The deep breaths beneath the cedars are a valuable reminder to maintain my pace on my own terms. This fall and winter will be a pause between an adventure-filled summer and a spring of 2024 that may put all previous travel to shame. I am that eager adventurer, yes, but I am also someone with defined Duluth winter cycles, a steady rhythm that can be my self-assured answer when life is more than a rattled-off list of the places I’ve been. Over these past few years I’ve achieved a new speed more in line with my ambitions, and yet I value this time to modulate, reined in and able to sit and read and write and think, and set a pace that matches the moment.
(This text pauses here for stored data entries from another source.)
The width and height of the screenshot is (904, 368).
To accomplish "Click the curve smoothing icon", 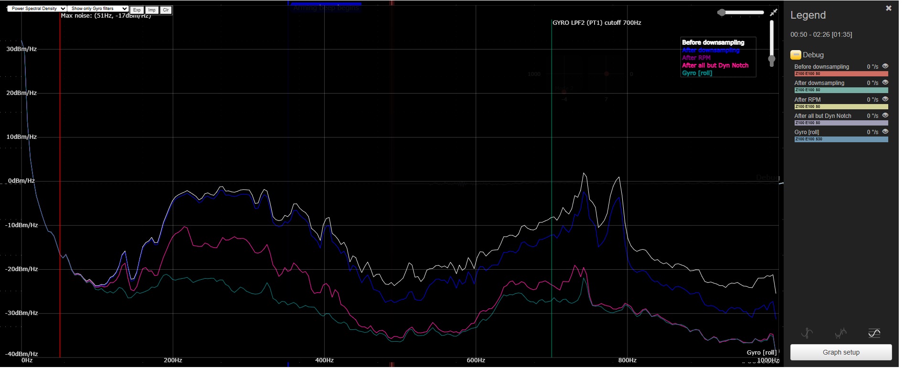I will [x=840, y=333].
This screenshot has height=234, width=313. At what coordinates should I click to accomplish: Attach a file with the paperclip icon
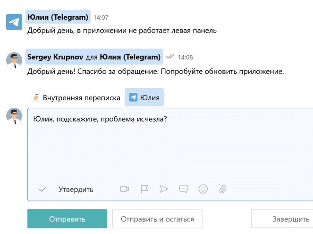tap(223, 189)
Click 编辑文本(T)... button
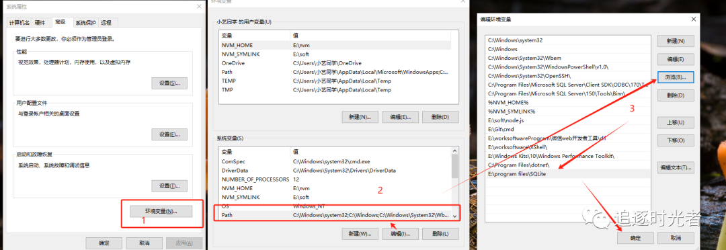This screenshot has width=726, height=250. [x=676, y=167]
At Cariou Pond after the second night on the trail, I turn my dad loose. He heads south while I pick my way back across a beaver dam, back past a cloud-shrouded Hellacious Overlook to my car on Jackson Lake Road. The ride south on 61 is a slog through increasing traffic and fog, but any delay is inconsequential. This is what an autumn should look like: brilliant and yet portentous, darkness coming early but moderated by stark moonlight, a few final warm nights before the heavier sleeping bags come out.
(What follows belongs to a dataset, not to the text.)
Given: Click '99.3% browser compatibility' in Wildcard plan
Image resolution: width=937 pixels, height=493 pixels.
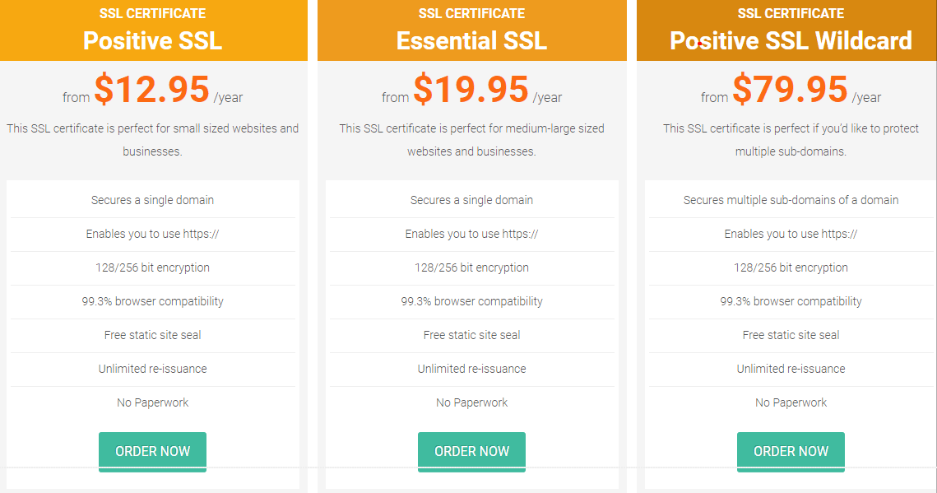Looking at the screenshot, I should [x=791, y=301].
Unlike me, my dad does not hike with pen and paper (or their digital analogues) with which to make sense of everything he sees; he simply brings a copy of The Snow Leopard, his guide on this and many other journeys. I have, through him, come to adore this little book as well. I could here unspool my thoughts on that bench in the cedar swamp into some greater personal meditation, but that might, I think, miss the lesson of the book. In the story of this weekend I am the supporting cast, grand plans on hold as a man sets off purposefully down a trail to the next phase of life. It is a role I am happy to play, and one all of us should from time to time, our authorship intact but bounded by our reality as social beings. My own next surge awaits. For now, my dad walks south, and I simply admire his freedom.